Alcuni adiuvanti parlano il linguaggio delle cellule dendritiche e ne risvegliano l’attenzione attraverso recettori di allerta. Gli agonisti dei TLR — come poly-ICLC (TLR3) o MPL (TLR4) — orientano la risposta verso un profilo Th1, quello tipico dell’immunità antitumorale, aumentando citochine e co-stimolazioni essenziali per l’attivazione dei linfociti T.

Altri usano una scorciatoia ancora più diretta: sono le citochine, come IL-12 e GM-CSF, che spingono i linfociti verso una proliferazione vigorosa. Funzionano bene, ma richiedono attenzione: sono potenti, e la potenza, in immunologia, va sempre dosata.

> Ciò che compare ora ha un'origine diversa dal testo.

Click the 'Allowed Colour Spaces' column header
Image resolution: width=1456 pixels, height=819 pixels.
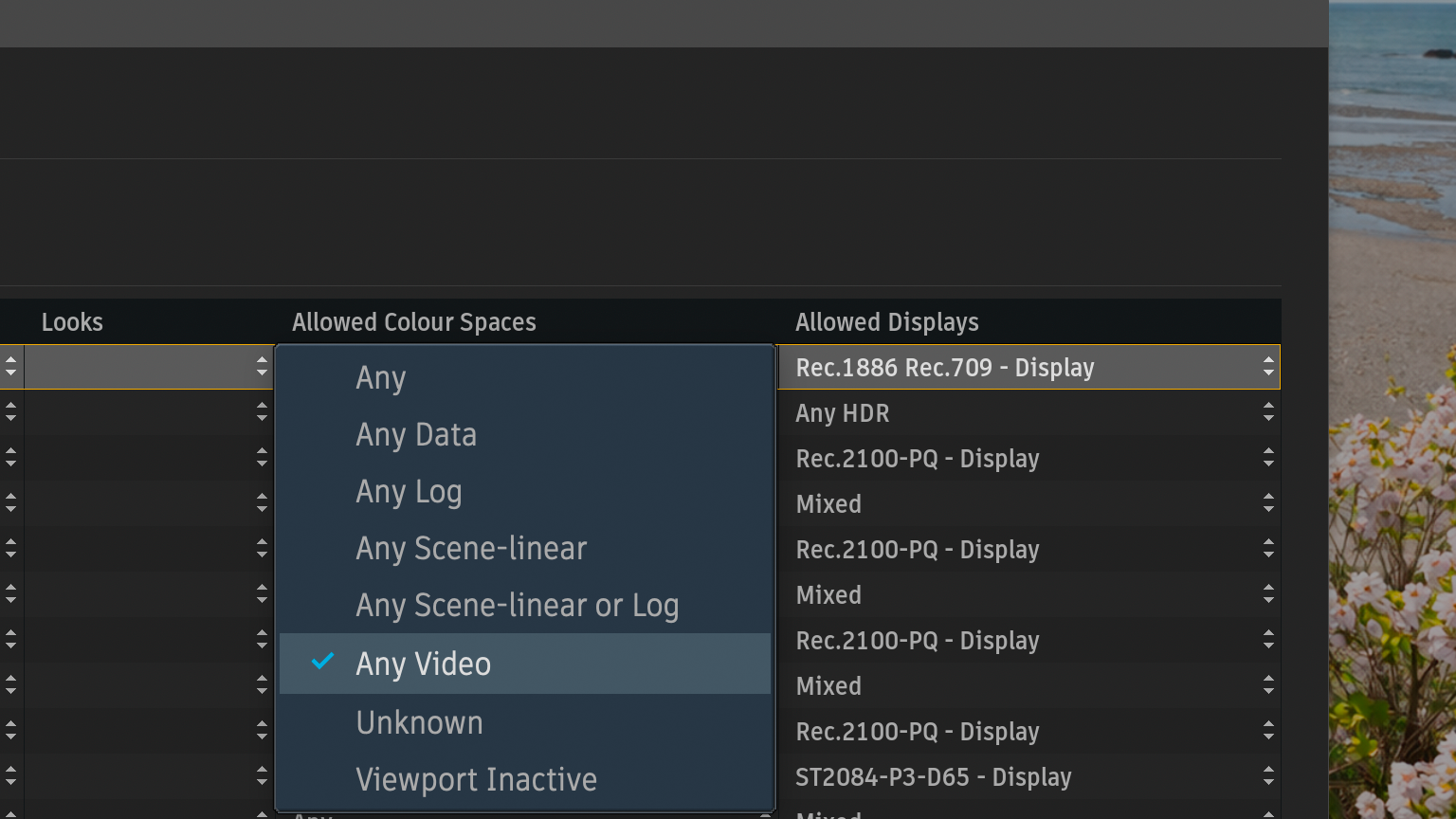point(414,322)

Infine, ci sono gli adiuvanti “ingegneristici”: sistemi lipidici, nanoparticelle, polimeri intelligenti che proteggono il vaccino, lo stabilizzano e lo accompagnano nei luoghi giusti, come i linfonodi. Liposomi, LNP, PLGA, particelle simil-virali: non sono dettagli tecnici, ma la logistica materiale che determina quanto e come il sistema immunitario “vedrà” l’antigene.

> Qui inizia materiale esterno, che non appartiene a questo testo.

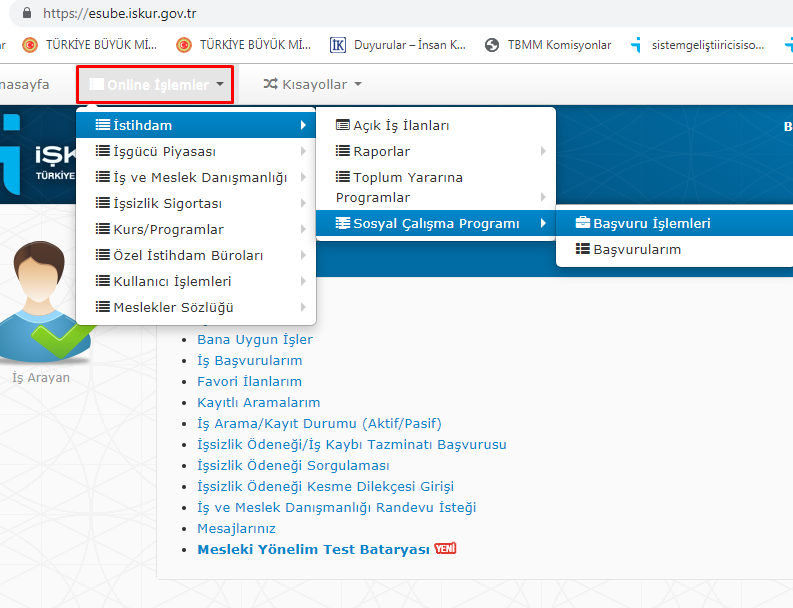This screenshot has width=793, height=608.
Task: Click the İşsizlik Ödeneği Sorgulaması link
Action: pyautogui.click(x=293, y=466)
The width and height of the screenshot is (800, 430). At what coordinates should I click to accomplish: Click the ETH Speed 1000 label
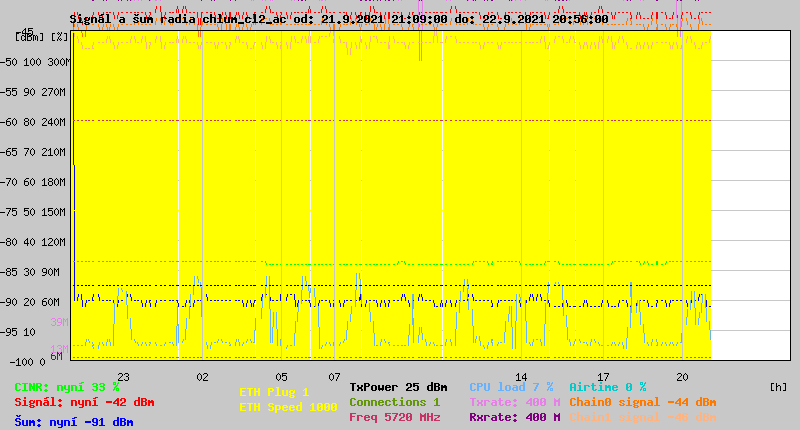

Le combinazioni: dove i vaccini tirano fuori tutto il loro potenziale
Anche con adiuvanti perfetti, i vaccini raramente bastano da soli. È quando iniziano a dialogare con altre terapie che il loro potenziale diventa evidente.

L’esempio più chiaro è l’incontro tra vaccini e inibitori dei checkpoint immunitari. I vaccini generano linfociti specifici per il tumore; gli anti-PD-1/PD-L1 rimuovono i freni che il tumore impone a quei linfociti. Gli ultimi studi lo mostrano senza esitazioni: nel melanoma ad alto rischio, la combinazione mRNA-4157 + pembrolizumab riduce del 44% il rischio di recidiva o morte rispetto alla sola immunoterapia.

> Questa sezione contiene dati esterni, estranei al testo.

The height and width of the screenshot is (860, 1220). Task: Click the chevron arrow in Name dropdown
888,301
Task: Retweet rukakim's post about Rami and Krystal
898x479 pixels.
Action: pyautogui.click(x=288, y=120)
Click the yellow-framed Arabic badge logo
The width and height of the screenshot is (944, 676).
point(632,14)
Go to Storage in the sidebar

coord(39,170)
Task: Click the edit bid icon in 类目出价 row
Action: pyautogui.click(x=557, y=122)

Lo stesso vale per chemio e radioterapia. Lontano dall’idea passata che “uccidano l’immunità”, oggi sappiamo che possono rendere il tumore più visibile, liberare antigeni, ridurre cellule soppressive. La radioterapia, in particolare, può trasformare un tumore “freddo” in un tumore “caldo”, pronto a rispondere.

Il capitolo più visionario riguarda le CAR-T. Le CAR-T sono straordinarie, ma spesso brevi nella loro persistenza. Un vaccino potrebbe, in futuro, espanderle, nutrirle, mantenerle attive per mesi e ridurre il bisogno di infusioni massive. Le prime sperimentazioni puntano chiaramente in questa direzione.

Uno sguardo avanti

Non siamo all’alba di un vaccino universale contro il cancro, e forse non ci arriveremo mai. Ma siamo, con ogni evidenza, all’inizio di un nuovo modo di pensare l’oncologia: un modo in cui il sistema immunitario non è più spettatore, ma protagonista.

I vaccini — insieme ai loro adiuvanti, alle terapie combinate e alle nuove piattaforme tecnologiche — sono diventati strumenti capaci non solo di curare, ma di educare l’organismo.

Una rivoluzione lenta, sobria, ma in corso.

Una rivoluzione che, finalmente, permette di immaginare un futuro in cui il corpo stesso impara a riconoscere il tumore e, in alcuni casi, a prevenirne il ritorno.